Hardening off seedlings outside
For hardening off outside. I started by placing them outside during the day and taking them in at night. I only did this for a few days, then I started covering them up with a plastic tarp and leaving them out all night. This worked well, but there were barely any nights that went below freezing. If there were more of those nights, I don’t think it would have worked so well. Once I was sure the temp was going to be above freezing, I left the plants out without a cover.
Try placing the planters directly onto the ground
When I first put them outside, I kept them in groups in individual bins. I changed this up after the first rain storm. One, because the bins filled with water, and two because I found that the closer to the earth the seedling were, the better they seemed to grow.
Try herding all the planters together in one big group
Here’s one tip that really seemed to help during the “hardening off outdoors” phase: Bunch all your pots and planters together as close as possible. I have found that the seedling don’t like to grow solo, but rather in good company. Most likely this keeps them from drying out. Either way, it seemed to make them happy and produce a better survival rate.
If some seedlings seem to delicate to transplant, try hardening them off in their original container.
There were some seedling that were so small during this transition that I didn’t even try to replant them.
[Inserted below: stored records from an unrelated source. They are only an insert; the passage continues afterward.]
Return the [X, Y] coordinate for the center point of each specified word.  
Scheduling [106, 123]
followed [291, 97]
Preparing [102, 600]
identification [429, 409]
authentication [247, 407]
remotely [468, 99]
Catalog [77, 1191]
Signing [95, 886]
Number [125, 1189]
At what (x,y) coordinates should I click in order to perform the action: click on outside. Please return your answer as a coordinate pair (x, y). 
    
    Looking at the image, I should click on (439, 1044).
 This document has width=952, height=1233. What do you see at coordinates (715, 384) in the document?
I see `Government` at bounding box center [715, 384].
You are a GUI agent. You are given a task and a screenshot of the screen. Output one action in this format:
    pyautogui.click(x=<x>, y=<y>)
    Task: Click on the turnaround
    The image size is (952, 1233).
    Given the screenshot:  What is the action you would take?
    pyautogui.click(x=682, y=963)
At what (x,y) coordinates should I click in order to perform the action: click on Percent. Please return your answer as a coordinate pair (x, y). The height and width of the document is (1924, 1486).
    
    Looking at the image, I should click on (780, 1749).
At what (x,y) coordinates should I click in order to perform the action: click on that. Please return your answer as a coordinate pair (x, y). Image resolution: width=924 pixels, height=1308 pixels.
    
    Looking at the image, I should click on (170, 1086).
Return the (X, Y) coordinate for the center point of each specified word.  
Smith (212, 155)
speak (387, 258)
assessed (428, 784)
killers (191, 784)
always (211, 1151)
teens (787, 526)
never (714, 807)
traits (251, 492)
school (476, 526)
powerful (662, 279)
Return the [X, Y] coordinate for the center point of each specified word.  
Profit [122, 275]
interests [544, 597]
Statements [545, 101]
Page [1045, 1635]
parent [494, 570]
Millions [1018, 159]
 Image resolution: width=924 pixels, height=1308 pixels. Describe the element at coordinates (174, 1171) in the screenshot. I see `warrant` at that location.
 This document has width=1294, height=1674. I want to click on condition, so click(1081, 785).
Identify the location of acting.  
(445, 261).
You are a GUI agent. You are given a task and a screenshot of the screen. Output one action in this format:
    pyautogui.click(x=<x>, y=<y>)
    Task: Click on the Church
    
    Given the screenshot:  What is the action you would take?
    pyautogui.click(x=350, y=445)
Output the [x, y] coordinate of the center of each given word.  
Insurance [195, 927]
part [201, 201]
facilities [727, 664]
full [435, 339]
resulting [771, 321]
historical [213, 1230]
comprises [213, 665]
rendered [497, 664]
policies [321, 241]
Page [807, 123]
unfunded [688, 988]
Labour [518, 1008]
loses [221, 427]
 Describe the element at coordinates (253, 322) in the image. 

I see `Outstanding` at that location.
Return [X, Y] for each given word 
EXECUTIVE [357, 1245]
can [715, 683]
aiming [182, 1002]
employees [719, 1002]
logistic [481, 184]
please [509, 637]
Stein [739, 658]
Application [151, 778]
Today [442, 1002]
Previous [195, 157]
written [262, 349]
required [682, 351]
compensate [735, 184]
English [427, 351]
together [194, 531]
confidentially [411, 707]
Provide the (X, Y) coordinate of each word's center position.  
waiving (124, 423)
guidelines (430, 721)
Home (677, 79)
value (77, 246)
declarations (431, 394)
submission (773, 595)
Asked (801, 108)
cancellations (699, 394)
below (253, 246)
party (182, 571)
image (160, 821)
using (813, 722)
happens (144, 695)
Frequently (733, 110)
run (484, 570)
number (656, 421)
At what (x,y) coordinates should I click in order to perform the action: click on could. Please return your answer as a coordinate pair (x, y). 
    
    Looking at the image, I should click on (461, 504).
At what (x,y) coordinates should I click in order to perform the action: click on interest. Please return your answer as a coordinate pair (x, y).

I just put them out with the others in their original seed starting containers and let mother nature dictate what would happen.
Guess what, many of the seedling plants that I thought were goners, came to life and have since been planted in the garden.
I’ve even been able to give some away to friends.
I’ll have more on my garden planting coming up soon, as well as before and after pics. If you are doing a garden project, make sure to take your own before and after photos. Being able to see the progress makes for great motivation to keep going.